Tomorrow, I head southwest – diagonally down East Yorkshire and into the city of Hull, through Hull, along the river, and to the Humber Bridge, where I’ve identified a few likely spots for a spot of overnight bivvy bagging.
It’s a 25-mile route, and that’s got me deeply worried. My personal record for a day’s walking is half that distance – and that was back in 1995, when I was 20 years younger. I’m poorly trained, my knees aren’t so great these days, and I’ll be carrying a fully-laden backpack.

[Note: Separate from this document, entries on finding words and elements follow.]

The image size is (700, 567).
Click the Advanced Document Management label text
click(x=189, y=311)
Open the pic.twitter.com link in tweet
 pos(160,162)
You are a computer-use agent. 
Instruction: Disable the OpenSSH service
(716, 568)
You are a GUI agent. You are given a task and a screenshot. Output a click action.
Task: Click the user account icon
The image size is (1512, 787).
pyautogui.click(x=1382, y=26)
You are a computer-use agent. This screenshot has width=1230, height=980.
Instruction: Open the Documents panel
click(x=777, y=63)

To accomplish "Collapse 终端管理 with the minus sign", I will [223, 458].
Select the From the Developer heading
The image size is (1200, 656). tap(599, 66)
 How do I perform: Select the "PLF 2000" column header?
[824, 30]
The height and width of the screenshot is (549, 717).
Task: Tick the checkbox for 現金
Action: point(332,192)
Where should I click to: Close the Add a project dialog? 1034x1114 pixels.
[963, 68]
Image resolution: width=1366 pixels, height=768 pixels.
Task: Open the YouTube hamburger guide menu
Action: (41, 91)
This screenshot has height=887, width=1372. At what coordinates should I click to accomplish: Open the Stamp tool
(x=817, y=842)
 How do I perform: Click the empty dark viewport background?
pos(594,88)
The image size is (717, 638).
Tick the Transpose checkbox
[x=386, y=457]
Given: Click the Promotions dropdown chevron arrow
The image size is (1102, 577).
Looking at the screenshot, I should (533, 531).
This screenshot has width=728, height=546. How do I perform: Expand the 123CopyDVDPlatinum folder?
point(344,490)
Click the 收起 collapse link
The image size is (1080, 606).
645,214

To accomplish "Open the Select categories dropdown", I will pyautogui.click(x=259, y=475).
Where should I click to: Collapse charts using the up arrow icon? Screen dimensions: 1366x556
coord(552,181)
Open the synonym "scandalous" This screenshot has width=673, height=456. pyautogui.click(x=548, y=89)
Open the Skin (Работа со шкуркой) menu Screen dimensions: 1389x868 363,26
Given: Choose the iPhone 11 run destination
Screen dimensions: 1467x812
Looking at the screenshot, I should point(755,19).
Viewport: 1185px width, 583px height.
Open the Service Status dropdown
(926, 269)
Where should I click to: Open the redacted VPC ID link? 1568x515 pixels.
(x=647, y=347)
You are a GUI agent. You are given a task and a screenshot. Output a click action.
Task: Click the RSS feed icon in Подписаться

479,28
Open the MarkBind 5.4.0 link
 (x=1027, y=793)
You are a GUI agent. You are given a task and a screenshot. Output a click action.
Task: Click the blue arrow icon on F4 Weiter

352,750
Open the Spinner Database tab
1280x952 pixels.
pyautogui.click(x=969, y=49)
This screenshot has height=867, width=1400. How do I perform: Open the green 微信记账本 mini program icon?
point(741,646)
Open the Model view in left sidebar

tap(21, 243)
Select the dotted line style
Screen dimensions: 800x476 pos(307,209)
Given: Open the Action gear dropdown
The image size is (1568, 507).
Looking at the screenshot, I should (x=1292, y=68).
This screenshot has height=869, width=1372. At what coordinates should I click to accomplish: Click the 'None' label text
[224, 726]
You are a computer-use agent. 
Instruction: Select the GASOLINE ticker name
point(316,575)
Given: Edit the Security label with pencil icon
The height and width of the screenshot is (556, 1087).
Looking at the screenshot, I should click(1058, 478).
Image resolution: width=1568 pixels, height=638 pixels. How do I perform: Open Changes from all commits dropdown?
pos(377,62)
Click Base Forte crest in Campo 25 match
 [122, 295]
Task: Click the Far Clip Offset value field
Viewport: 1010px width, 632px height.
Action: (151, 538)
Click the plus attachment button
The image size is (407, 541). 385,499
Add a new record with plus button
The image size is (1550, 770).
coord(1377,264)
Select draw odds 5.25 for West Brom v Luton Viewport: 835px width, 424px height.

I can think of many, many reasons why this won’t work.
My feet will be ruined before I’m even halfway. I’ll turn into an unhappy, snivelling, pathetic shell of a man, filled with self-pity, and I’ll sit and eat all my sandwiches and BelVita breakfast biscuits in one go and then feel too heavy to continue, at which point I’ll find a bus-stop and go home. My camping stove will explode, taking me with it. My rucksack straps will break, and I won’t be able to repair them. My legs will cramp. Or maybe I’ll rationalise my way out of it like any sensible person would: I’m an adult! This is foolish! What’s the point? Grow up! Conform! Be responsible! Mid-life crisis!
However, nobody likes a whiner, including myself, so I think I’ll just set off first thing in the morning and see what happens.
Sometimes the stories and voices inside your head are an utter waste of your time. Sometimes you just have to shut everything and everyone up, and just find out for yourself.
I guess that’s what I’ll be doing tomorrow, then.